▶ [Problem description]
All entries are to be repeated exactly as shown below.

▶ [Saved data entries]
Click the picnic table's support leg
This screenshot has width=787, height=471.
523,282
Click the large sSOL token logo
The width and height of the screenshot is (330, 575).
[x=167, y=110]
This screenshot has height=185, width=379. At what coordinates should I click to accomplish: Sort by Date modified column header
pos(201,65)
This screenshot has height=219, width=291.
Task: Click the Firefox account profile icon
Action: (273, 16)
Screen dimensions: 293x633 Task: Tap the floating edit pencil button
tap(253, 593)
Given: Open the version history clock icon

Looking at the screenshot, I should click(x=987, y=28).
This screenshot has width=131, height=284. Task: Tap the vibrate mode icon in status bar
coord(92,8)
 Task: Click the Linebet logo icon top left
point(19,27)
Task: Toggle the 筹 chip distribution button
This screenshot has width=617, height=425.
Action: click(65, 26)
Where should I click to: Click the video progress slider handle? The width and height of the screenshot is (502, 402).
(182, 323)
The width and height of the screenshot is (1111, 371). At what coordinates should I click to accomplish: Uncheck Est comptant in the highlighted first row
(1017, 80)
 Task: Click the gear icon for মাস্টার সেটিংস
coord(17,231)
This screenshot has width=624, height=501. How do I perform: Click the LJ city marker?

▶ [Solution below]
Click the picnic table's support leg
This screenshot has width=787, height=471.
523,282
Click the large sSOL token logo
The width and height of the screenshot is (330, 575).
[x=167, y=110]
This screenshot has height=185, width=379. At what coordinates should I click to accomplish: Sort by Date modified column header
pos(201,65)
This screenshot has height=219, width=291.
Task: Click the Firefox account profile icon
Action: (273, 16)
Screen dimensions: 293x633 Task: Tap the floating edit pencil button
tap(253, 593)
Given: Open the version history clock icon

Looking at the screenshot, I should click(x=987, y=28).
This screenshot has width=131, height=284. Task: Tap the vibrate mode icon in status bar
coord(92,8)
 Task: Click the Linebet logo icon top left
point(19,27)
Task: Toggle the 筹 chip distribution button
This screenshot has width=617, height=425.
Action: click(65, 26)
Where should I click to: Click the video progress slider handle? The width and height of the screenshot is (502, 402).
(182, 323)
The width and height of the screenshot is (1111, 371). At what coordinates should I click to accomplish: Uncheck Est comptant in the highlighted first row
(1017, 80)
 Task: Click the gear icon for মাস্টার সেটিংস
coord(17,231)
This screenshot has width=624, height=501. How do I perform: Click the LJ city marker?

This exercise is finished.